While it lost ground to a resurgent dollar – which was infused by a mix of debt ceiling anxiety, hawkish Federal Reserve soundings and an AI-driven dash for U.S. tech stocks – sterling flatlined on the more telling euro cross rate and its overall index held the line too.
On the flipside, the fact that it gained nothing on the euro despite a 30 basis point increase in the premium on 10-year gilt yields over German benchmarks was equally telling and made many wonder whether a different shade of risk premium is re-emerging.
Some feel that’s less the unkindly-dubbed ‘moron premium’ related to the political policy missteps of eight months ago than a longer-term inflation insurance fee at least partly related to the structural hit from Brexit.
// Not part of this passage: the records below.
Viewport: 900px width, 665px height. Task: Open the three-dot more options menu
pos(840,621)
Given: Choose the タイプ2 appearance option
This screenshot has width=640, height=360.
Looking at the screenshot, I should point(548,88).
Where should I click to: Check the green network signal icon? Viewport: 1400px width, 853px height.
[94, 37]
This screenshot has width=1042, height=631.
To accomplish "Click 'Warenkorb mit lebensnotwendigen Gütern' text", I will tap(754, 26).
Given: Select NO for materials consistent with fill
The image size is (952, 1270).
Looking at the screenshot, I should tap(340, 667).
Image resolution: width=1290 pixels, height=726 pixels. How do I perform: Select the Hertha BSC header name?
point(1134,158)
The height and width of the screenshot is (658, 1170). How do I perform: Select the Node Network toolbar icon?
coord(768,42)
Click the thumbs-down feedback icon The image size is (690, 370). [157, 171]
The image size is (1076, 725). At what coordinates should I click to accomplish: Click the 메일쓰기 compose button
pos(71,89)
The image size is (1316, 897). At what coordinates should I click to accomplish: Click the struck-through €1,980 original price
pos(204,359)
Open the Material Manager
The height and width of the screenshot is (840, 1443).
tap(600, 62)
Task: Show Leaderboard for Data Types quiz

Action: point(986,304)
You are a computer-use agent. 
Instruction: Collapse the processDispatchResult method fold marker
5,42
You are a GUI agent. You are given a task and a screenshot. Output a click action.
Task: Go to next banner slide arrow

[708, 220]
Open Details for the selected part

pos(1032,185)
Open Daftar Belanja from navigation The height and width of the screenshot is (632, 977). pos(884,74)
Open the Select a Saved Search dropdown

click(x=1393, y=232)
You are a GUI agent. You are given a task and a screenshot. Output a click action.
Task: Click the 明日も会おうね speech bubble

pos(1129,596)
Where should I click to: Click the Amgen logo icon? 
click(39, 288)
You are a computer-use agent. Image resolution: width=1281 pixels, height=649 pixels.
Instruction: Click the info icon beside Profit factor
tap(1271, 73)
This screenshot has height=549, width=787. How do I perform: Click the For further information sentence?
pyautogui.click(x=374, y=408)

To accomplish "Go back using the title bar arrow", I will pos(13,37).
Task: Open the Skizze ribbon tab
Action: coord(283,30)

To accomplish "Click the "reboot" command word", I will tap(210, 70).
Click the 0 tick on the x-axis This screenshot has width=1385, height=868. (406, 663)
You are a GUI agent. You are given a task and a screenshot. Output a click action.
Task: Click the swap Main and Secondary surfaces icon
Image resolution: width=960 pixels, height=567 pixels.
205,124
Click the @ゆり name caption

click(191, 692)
“It is a very ugly look for a currency when a huge leap in more hawkish central bank anticipation fails to support the currency,” opined Saxo’s currency strategist John Hardy, referring to the near half-point leap in money markets’ pricing of peak Bank of England interest rates this week to near 5.5%.
“The UK is dogged by supply-side shortages, particularly in labour, that are the chief Brexit ‘gift’,” he said, adding a resultant stagflation risk for the economy continues to leave fiscal and monetary policy in a bind.
To be sure, the April inflation data hit the UK debt market like a thunderbolt.
While the headline consumer price inflation rate dropped to 8.7% from 10.1% in March, as energy prices ebbed, that was still far higher than forecast and core inflation rates hit their highest in 31 years at just under 7%.
What’s more, relief about a return to single-digit headline inflation was challenged by other cuts of the number.
The National Institute of Economic and Social Research (NIESR) calculated that its ‘trimmed mean’ inflation measure, which excludes 5% of…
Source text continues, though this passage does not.